• **Items from a data source**
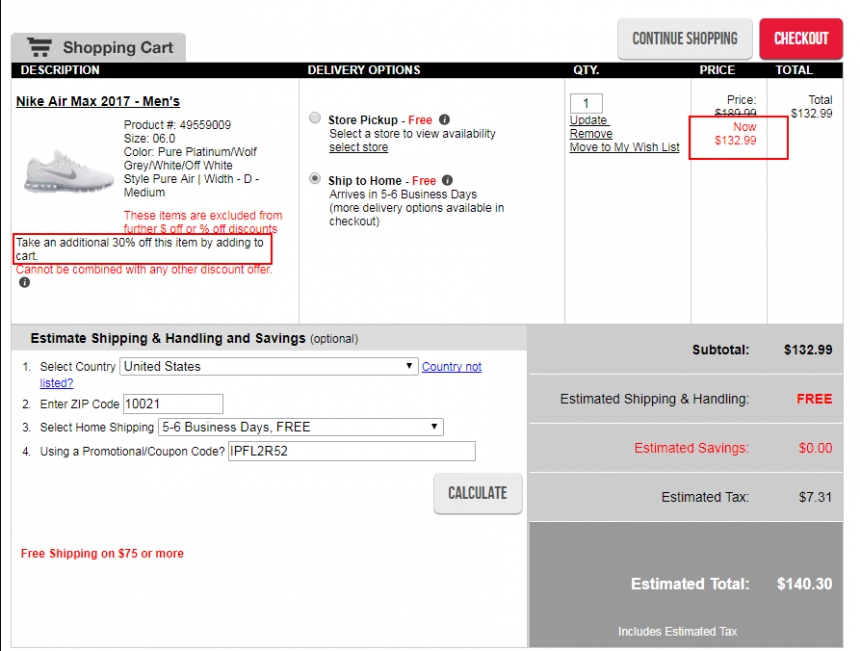The height and width of the screenshot is (651, 860).
Task: Click the Country not listed link
Action: (x=451, y=367)
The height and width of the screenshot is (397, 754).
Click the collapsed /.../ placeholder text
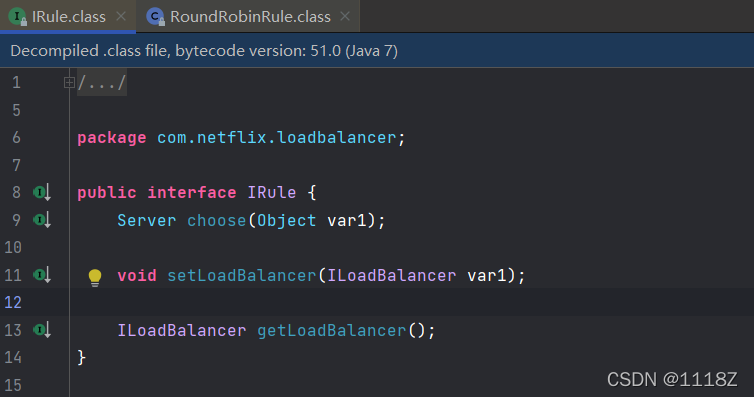point(102,83)
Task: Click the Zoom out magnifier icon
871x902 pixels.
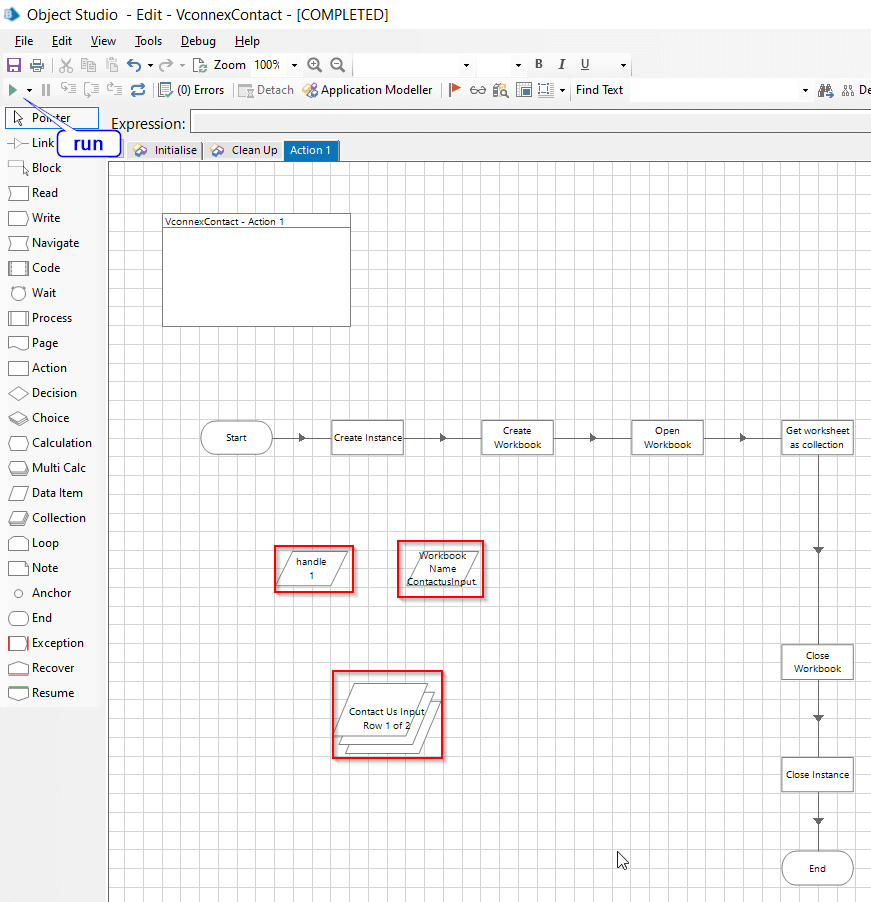Action: (338, 65)
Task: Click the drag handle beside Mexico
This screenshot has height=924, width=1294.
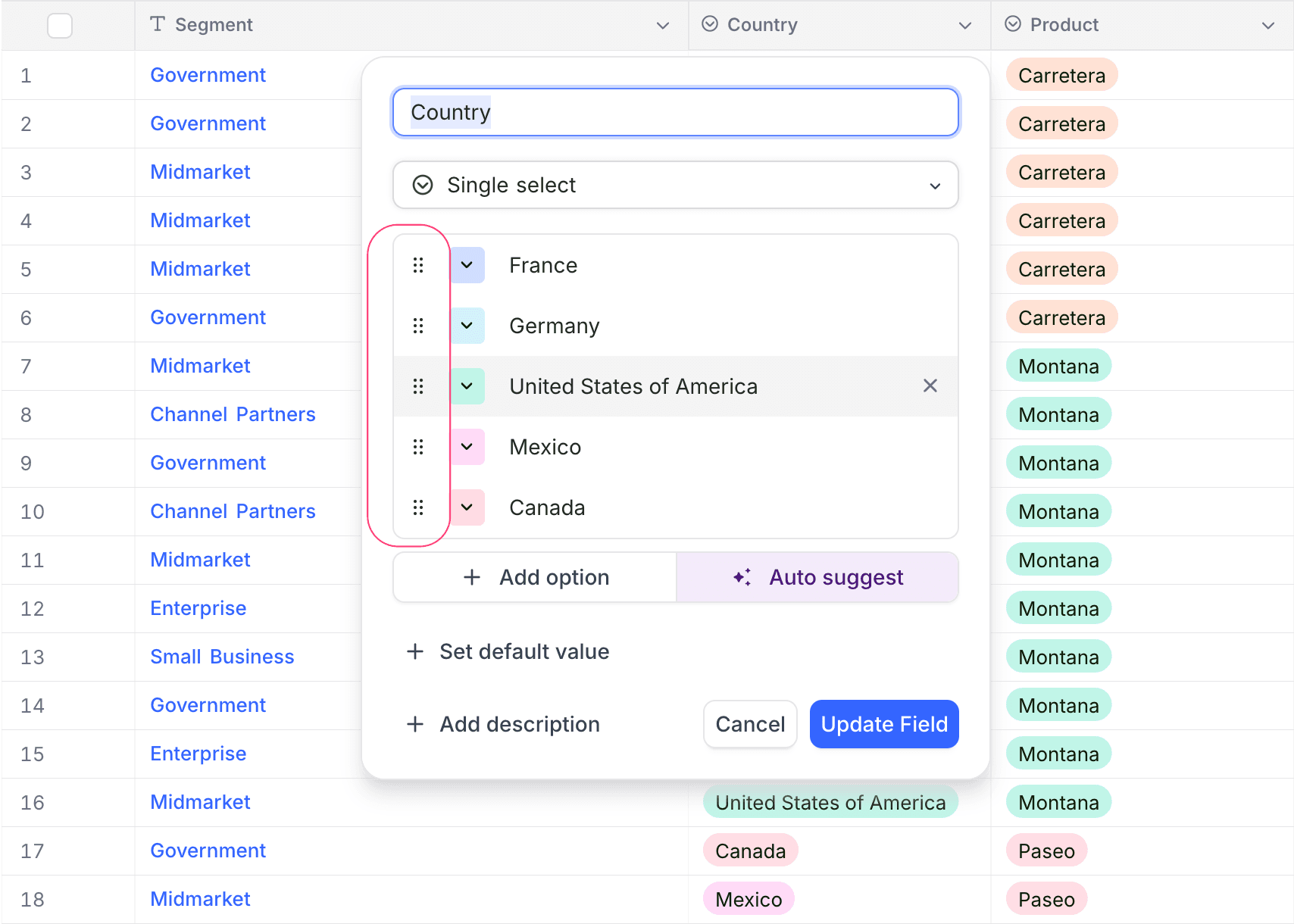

• **Assignment**
Would you please print only the lines running from the one with "Task: Click the Zoom out magnifier icon" to the final line of the entries above, exactly as written and without pictures?

• **Exercise solution**
Task: Click the Zoom out magnifier icon
871x902 pixels.
Action: (338, 65)
Task: Click the drag handle beside Mexico
This screenshot has height=924, width=1294.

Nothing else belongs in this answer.